* YOUR GOAL
Which lines of the listing below contain the word "height"? Locate each one and copy it in full.

------------------------------------------------------------

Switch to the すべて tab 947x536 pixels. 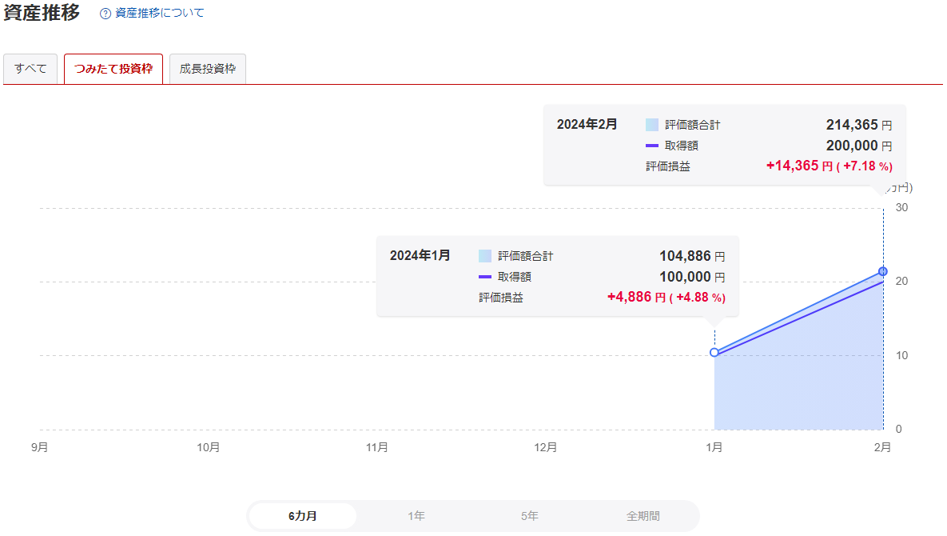point(30,69)
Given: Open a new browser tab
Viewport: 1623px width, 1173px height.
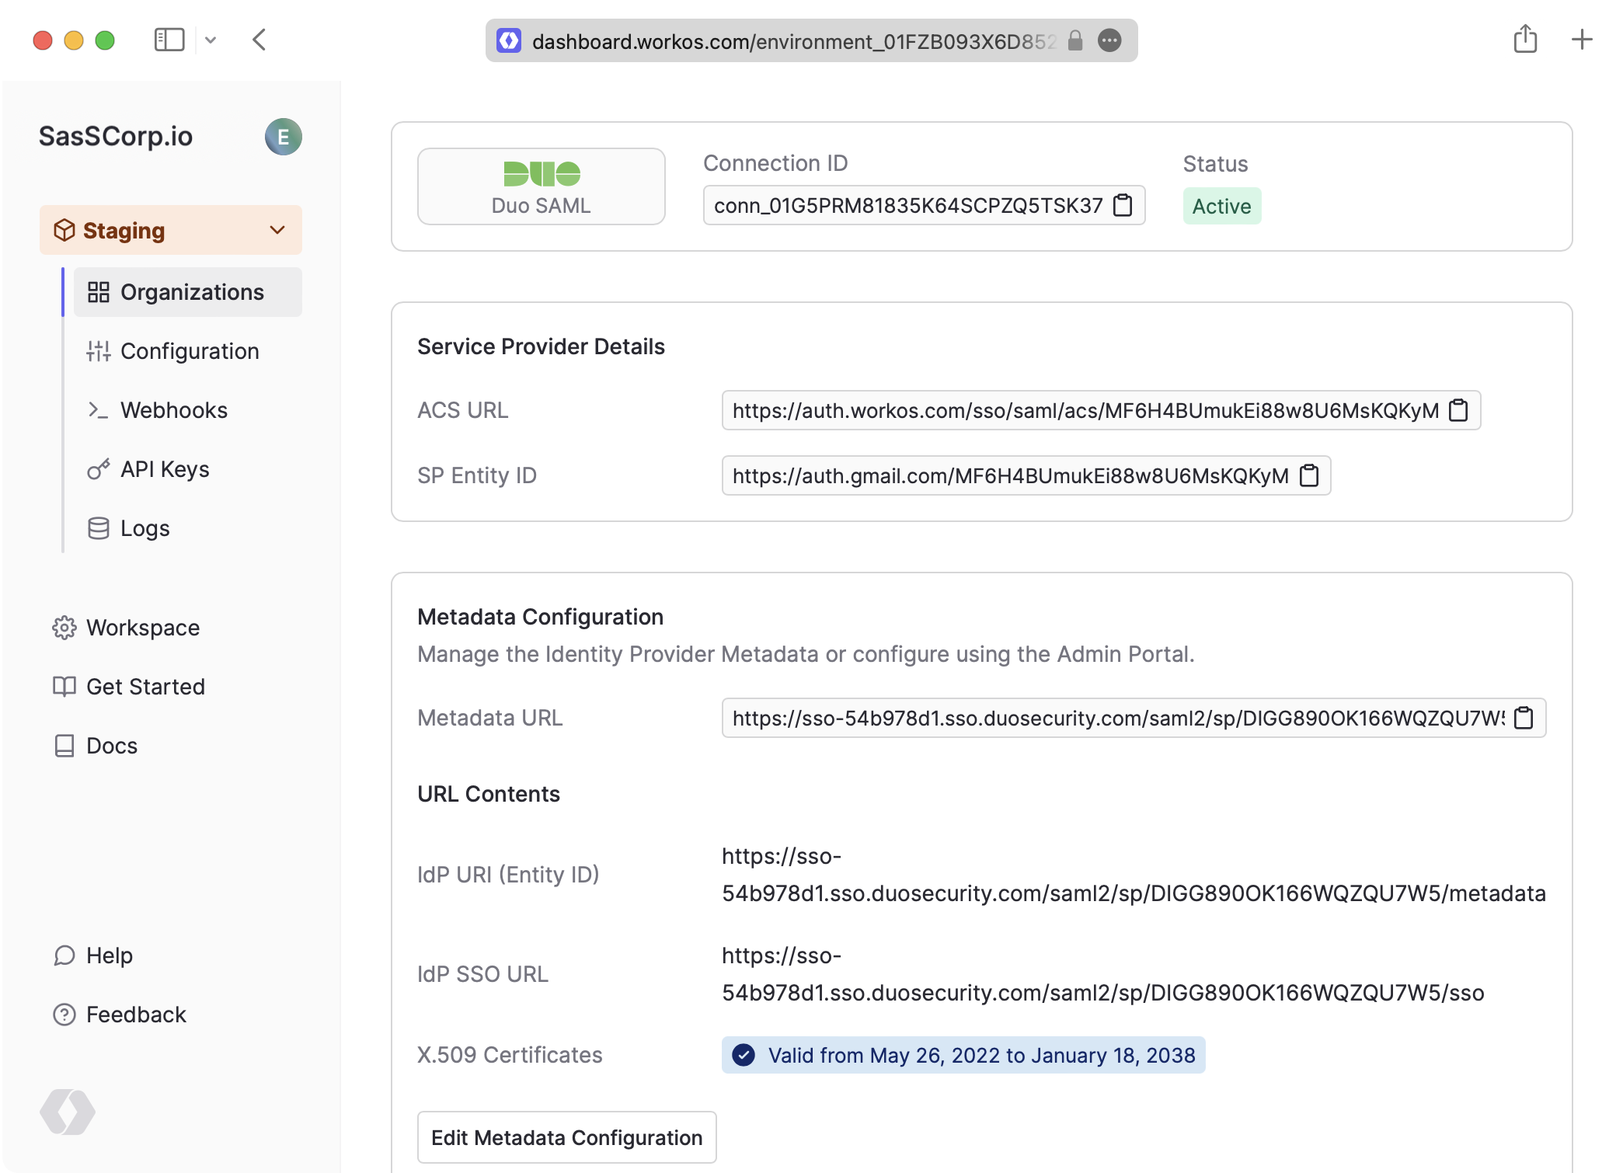Looking at the screenshot, I should point(1581,40).
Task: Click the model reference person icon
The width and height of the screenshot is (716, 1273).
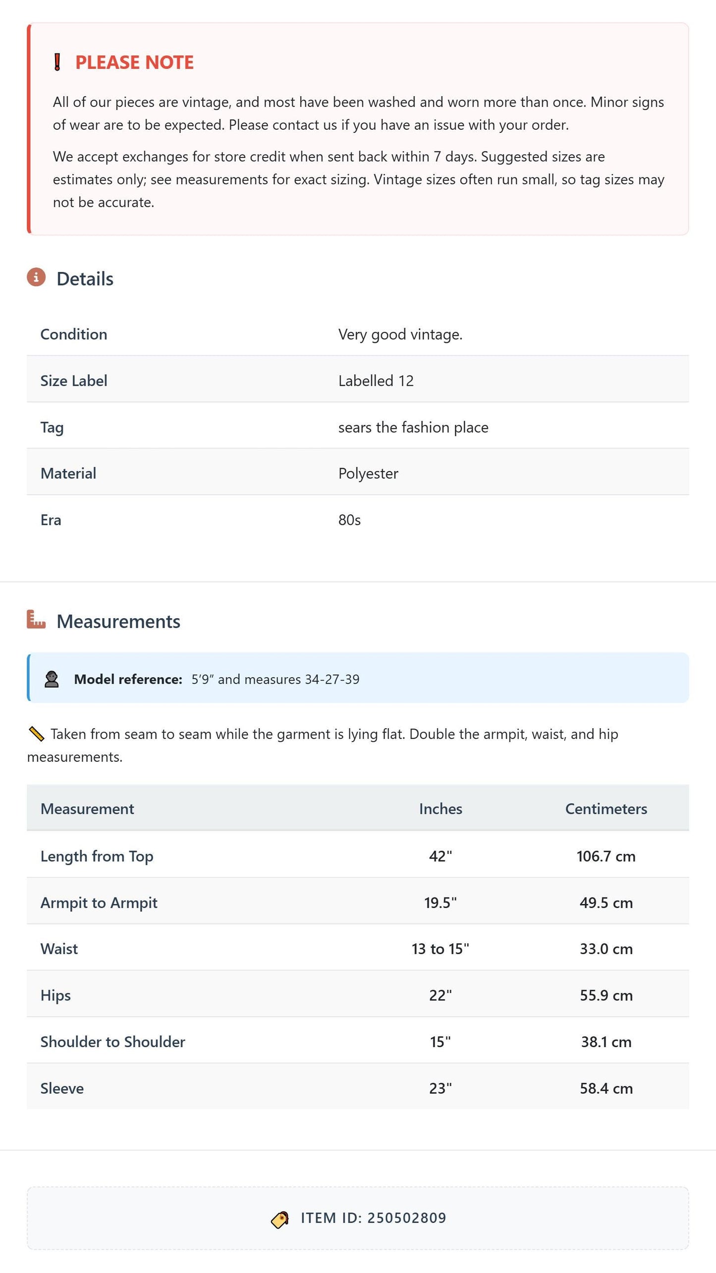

------------------------------------------------------------

* WRITTEN SOLUTION
Viewport: 1623px width, 1173px height.
The width and height of the screenshot is (716, 1273).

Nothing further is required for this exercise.